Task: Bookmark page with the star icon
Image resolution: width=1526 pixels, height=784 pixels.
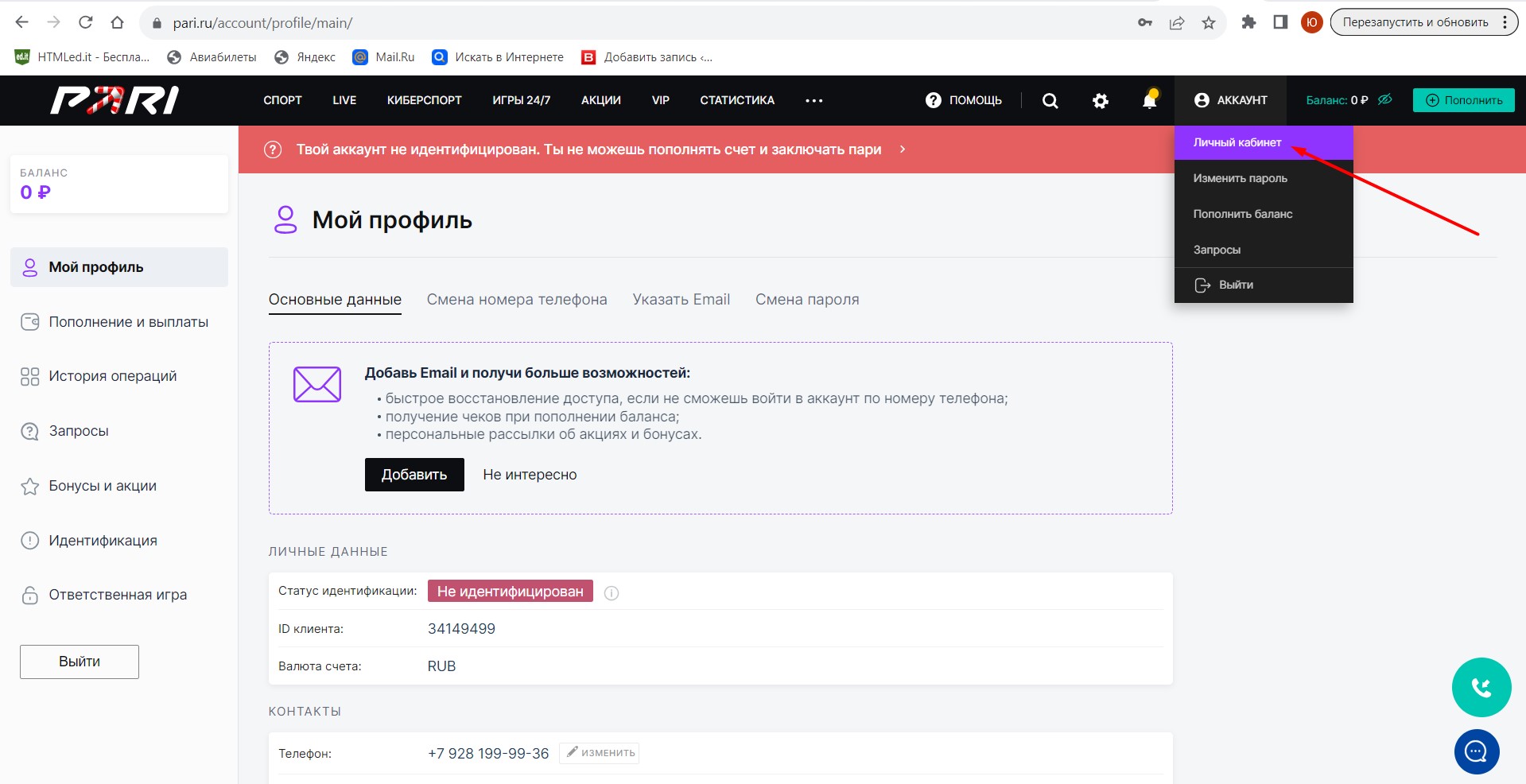Action: tap(1209, 23)
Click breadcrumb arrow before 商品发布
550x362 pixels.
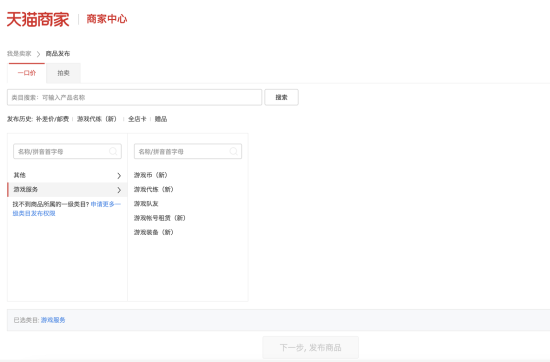(x=38, y=54)
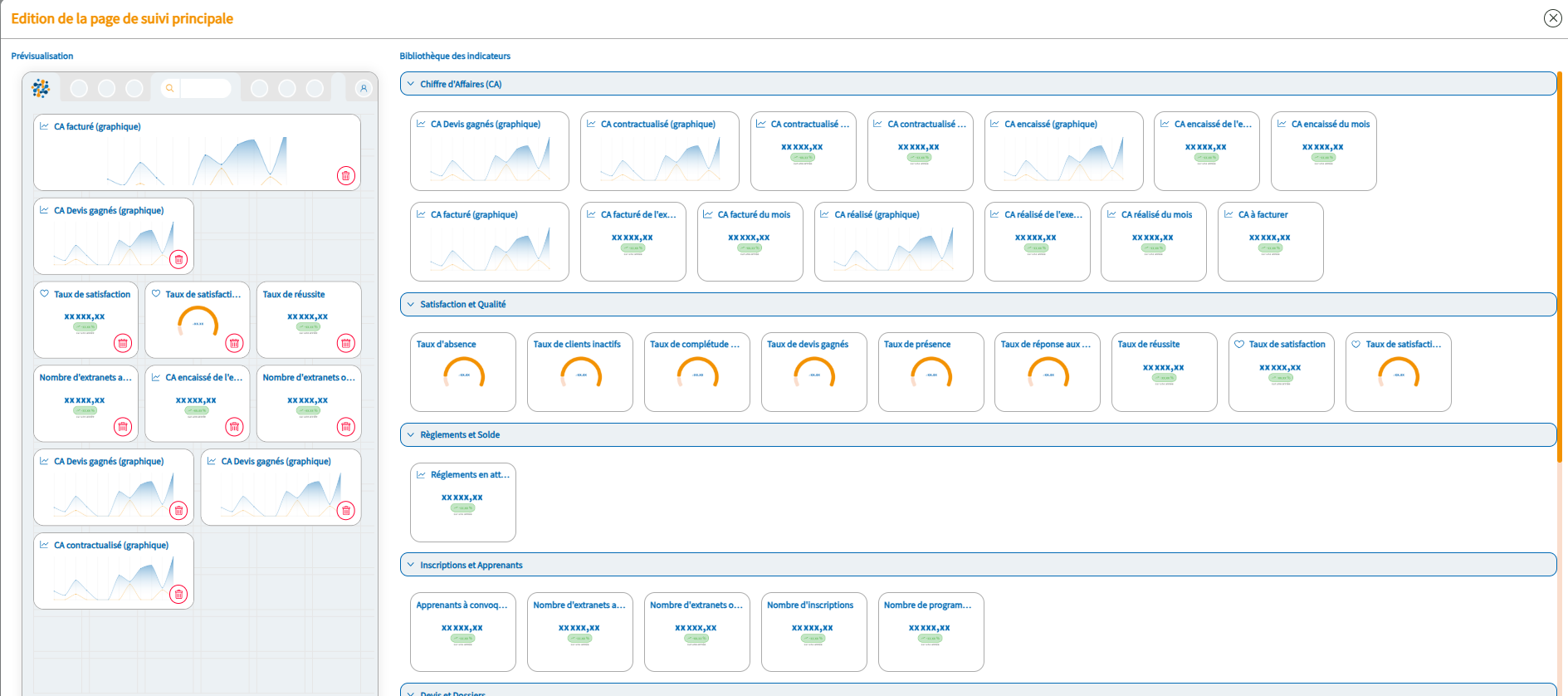
Task: Remove the CA encaissé de l'e… preview card
Action: pyautogui.click(x=234, y=427)
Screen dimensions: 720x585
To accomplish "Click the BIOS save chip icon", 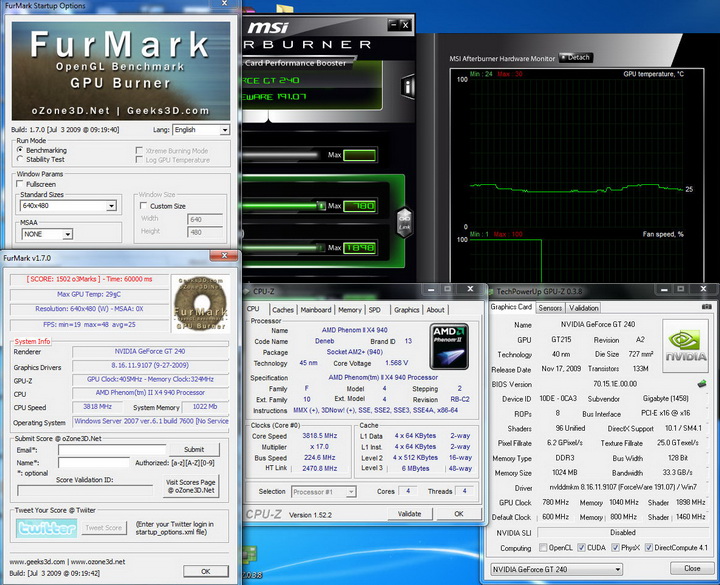I will (x=702, y=383).
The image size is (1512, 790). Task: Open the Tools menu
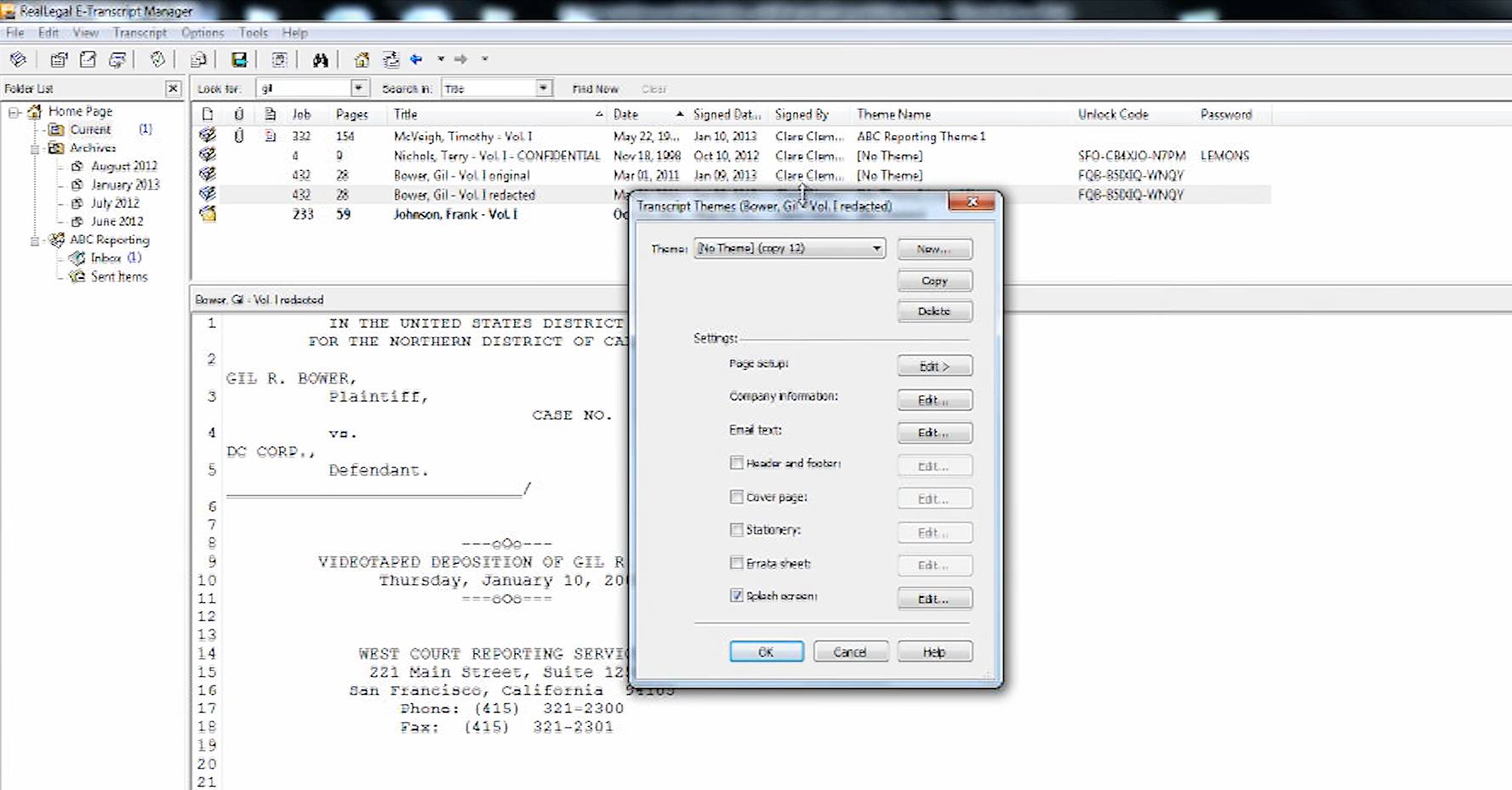[253, 32]
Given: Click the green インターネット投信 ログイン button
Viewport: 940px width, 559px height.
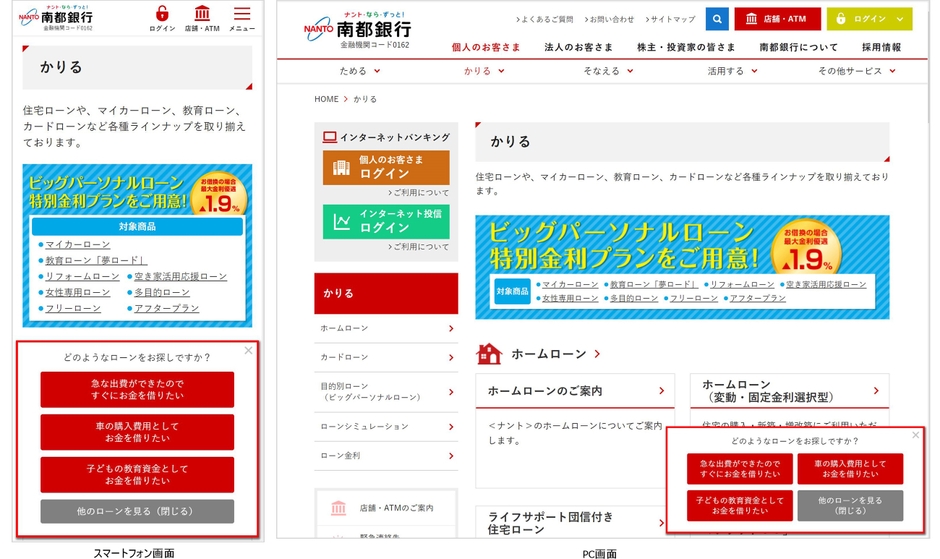Looking at the screenshot, I should coord(386,222).
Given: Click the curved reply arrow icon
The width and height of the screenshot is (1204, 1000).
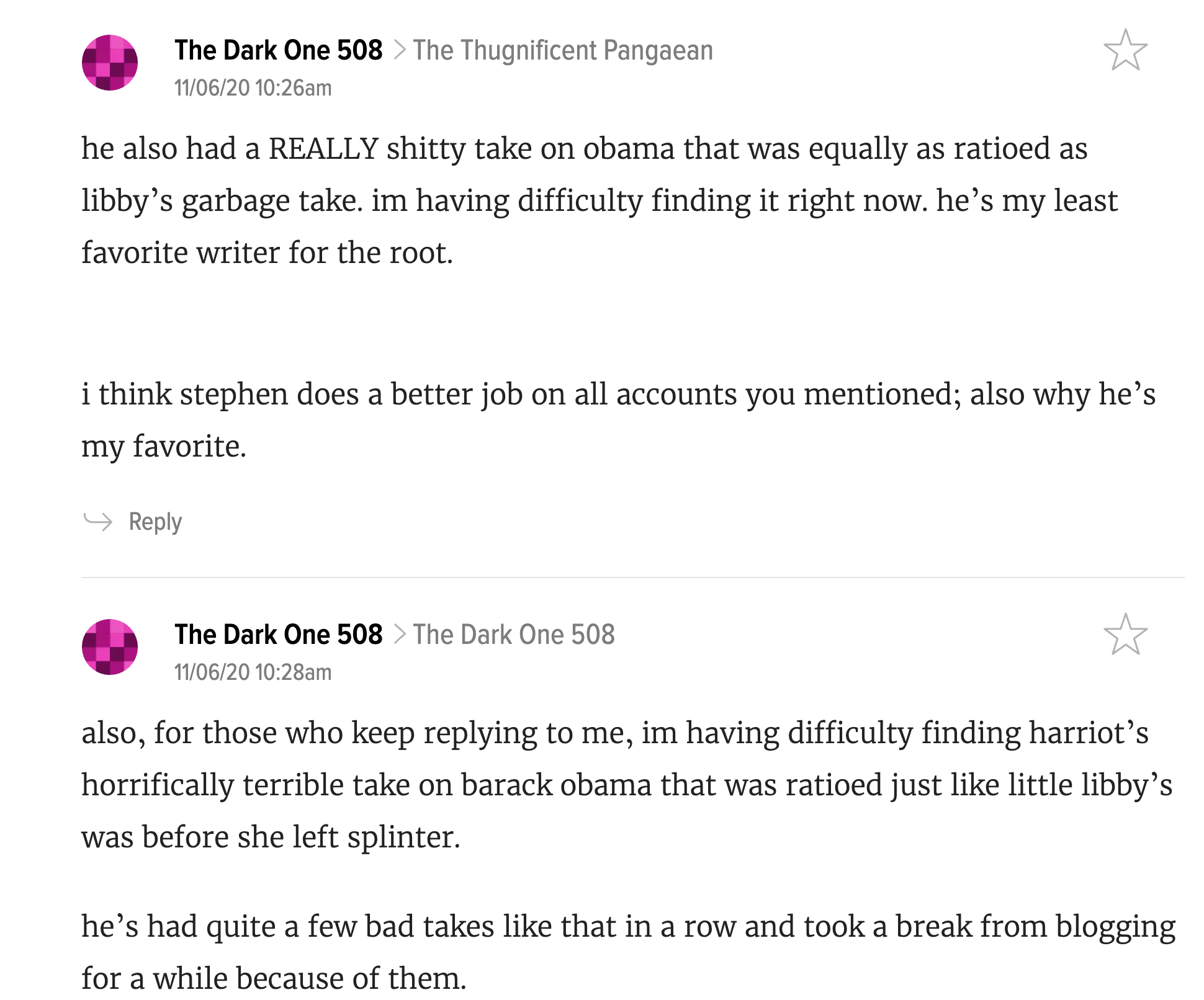Looking at the screenshot, I should pyautogui.click(x=97, y=521).
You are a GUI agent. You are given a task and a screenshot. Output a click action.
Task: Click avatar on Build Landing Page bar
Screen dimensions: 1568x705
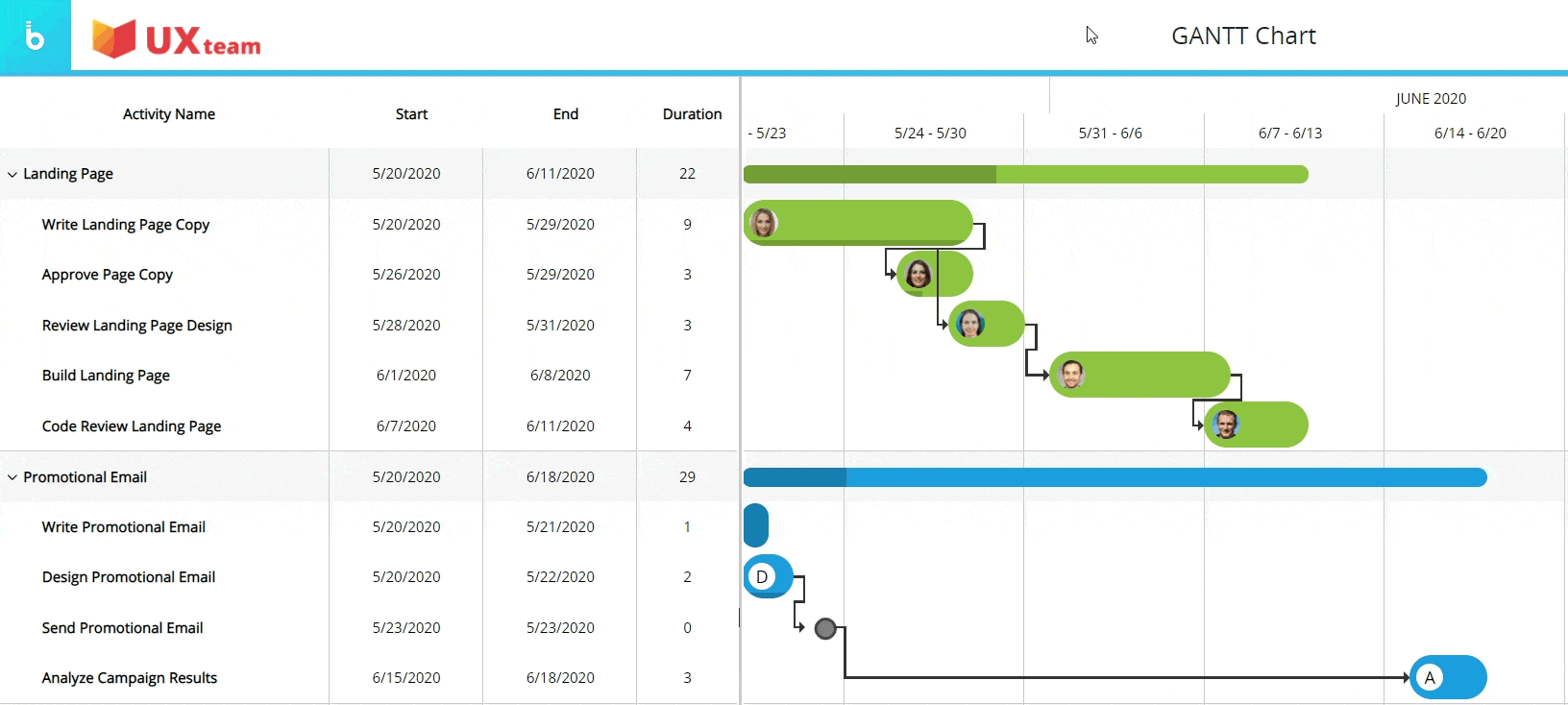click(1072, 375)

......

What this task involves. Take every line from the data above that holds "arrow" and copy it out.

Solved exercise.
Click breadcrumb arrow before 商品发布
Given: Click the curved reply arrow icon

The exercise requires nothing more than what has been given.